• [OBJECTIVES]:
1 – In the passage about Ilya Shapiro, on what day and date did Georgetown Law announce the results of its investigations?
2 – Turn the paragraph of the Ilya Shapiro passage that begins "Earlier this year, Shapiro was hired" into a short bulleted list that keeps its main facts.
3 – From the Ilya Shapiro passage, extract everything from "This concept came" down to "only brief background.".

[Start of TEXT PROVIDED]

This concept came to mind as I followed the saga of Ilya Shapiro, the prominent libertarian legal scholar who just resigned from Georgetown Law. His story has been covered extensively by everyone from the New York Times to Fox News, and I’ve also written about it for these pages, so I’ll provide only brief background.
Earlier this year, Shapiro was hired by Georgetown University Law Center (“Georgetown Law” or “GULC”) as a senior lecturer and executive director of its Center for the Constitution. Before he could start, a controversial tweet of his about President Joe Biden’s Supreme Court pick incited an uproar and calls for his firing. Dean William Treanor placed Shapiro on (paid) administrative leave, while Georgetown Law’s human-resources department and Office of Institutional Diversity, Equity, and Affirmative Action (“IDEAA”) conducted investigations into whether his tweeting violated GULC’s policies on antidiscrimination and professional conduct.
Last Thursday, June 2, Georgetown Law finally announced the results of its investigations. As Dean Treanor explained in a public statement, GULC concluded that because Shapiro was not yet an employee at the time of his incendiary tweet, he was not subject to the school’s antidiscrimination and professional-conduct policies, so he could start work. But both Dean Treanor’s statement and IDEAA’s report about its investigation harshly criticized Shapiro’s tweet—and pointedly declined to declare that he wasn’t being fired because his tweet constituted protected speech.
In a Wall Street Journal op-ed that appeared online on Thursday night, Shapiro touted his reinstatement, declaring that “my cancel-culture nightmare is over.” But on Monday, just four days later, Shapiro announced his resignation from GULC, also in an op-ed for the WSJ. He claimed that Georgetown Law administrators “created a hostile work environment” for him by making clear that the next time he “transgress[ed] progressive orthodoxy,” he would be fired. In other words, even if he wasn’t technically “canceled,” he was “constructively canceled.”

[End of TEXT PROVIDED]
[Start of GIVEN DATA]

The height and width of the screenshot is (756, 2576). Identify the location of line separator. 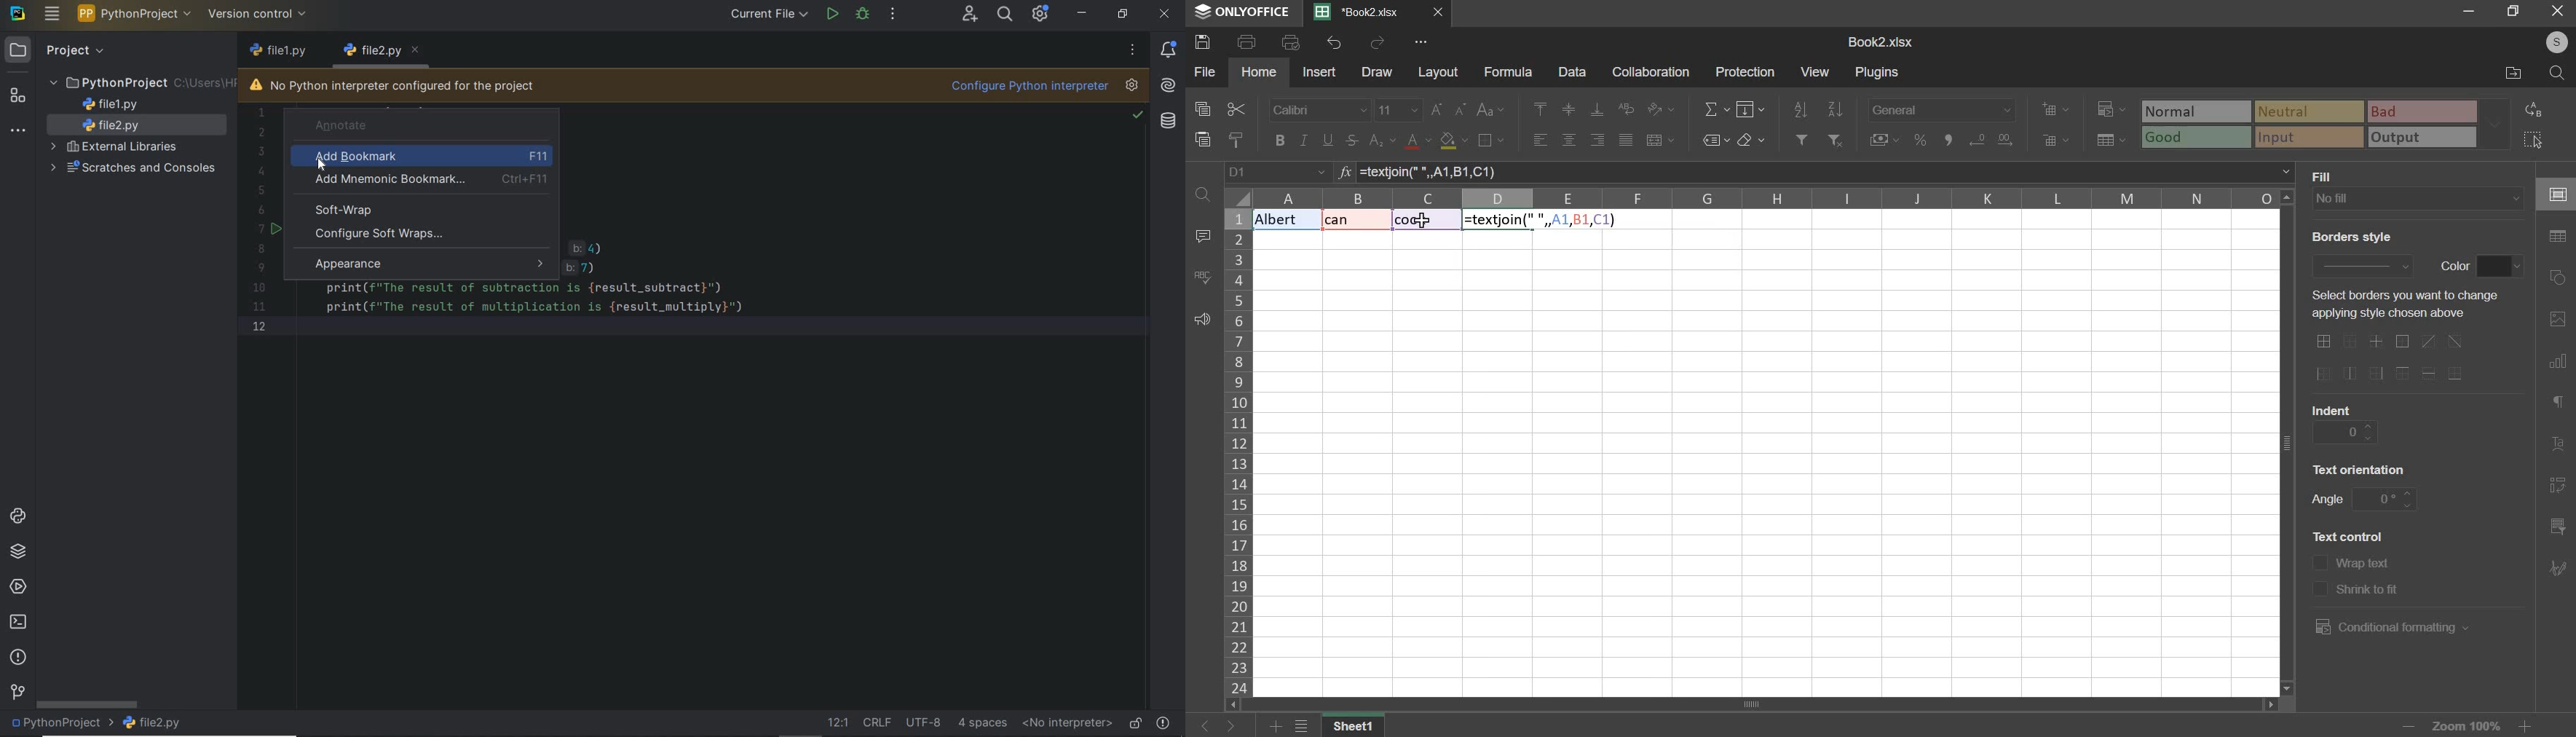
(878, 723).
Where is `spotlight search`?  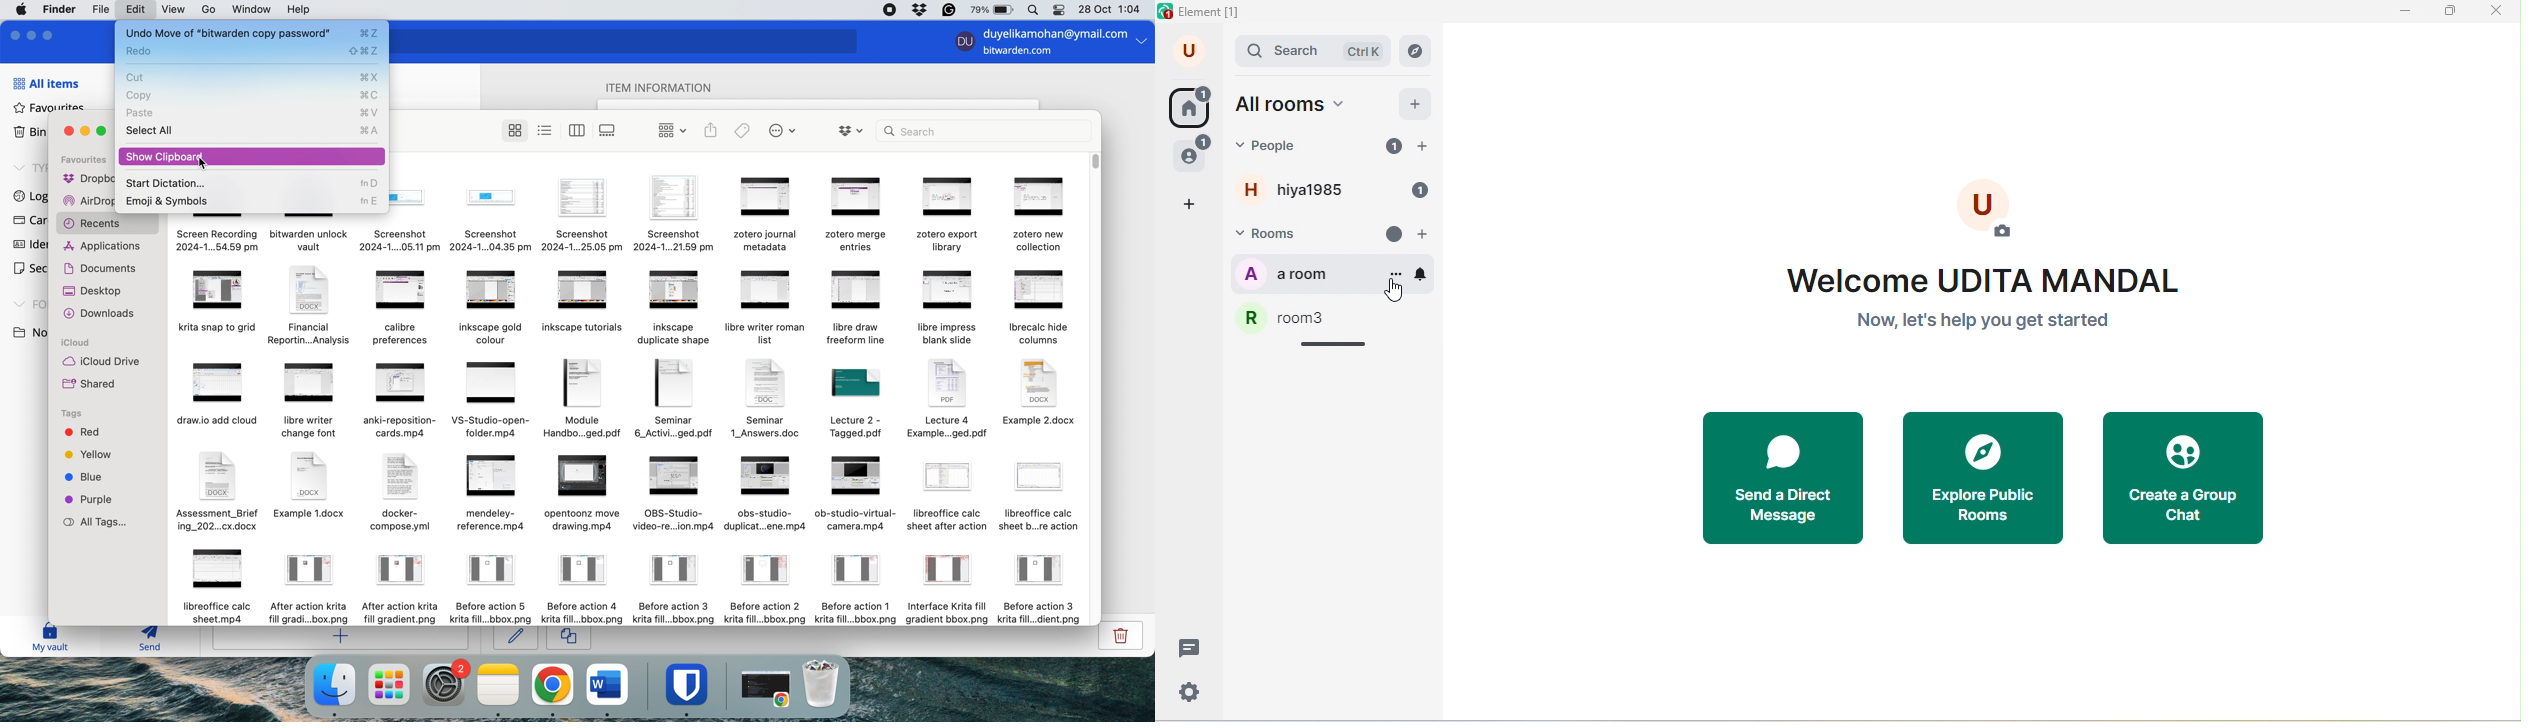
spotlight search is located at coordinates (1032, 10).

[End of GIVEN DATA]

• [SET OF ANSWERS]:
1 – Thursday, June 2.

2 –
- Georgetown University Law Center hired Shapiro earlier this year as a senior lecturer and executive director of its Center for the Constitution.
- Before he could start, his controversial tweet about President Joe Biden's Supreme Court pick caused an uproar and calls for his firing.
- Dean William Treanor put him on paid administrative leave.
- The school's human-resources department and its Office of Institutional Diversity, Equity, and Affirmative Action investigated whether the tweet violated its antidiscrimination and professional-conduct policies.

3 –
This concept came to mind as I followed the saga of Ilya Shapiro, the prominent libertarian legal scholar who just resigned from Georgetown Law. His story has been covered extensively by everyone from the New York Times to Fox News, and I’ve also written about it for these pages, so I’ll provide only brief background.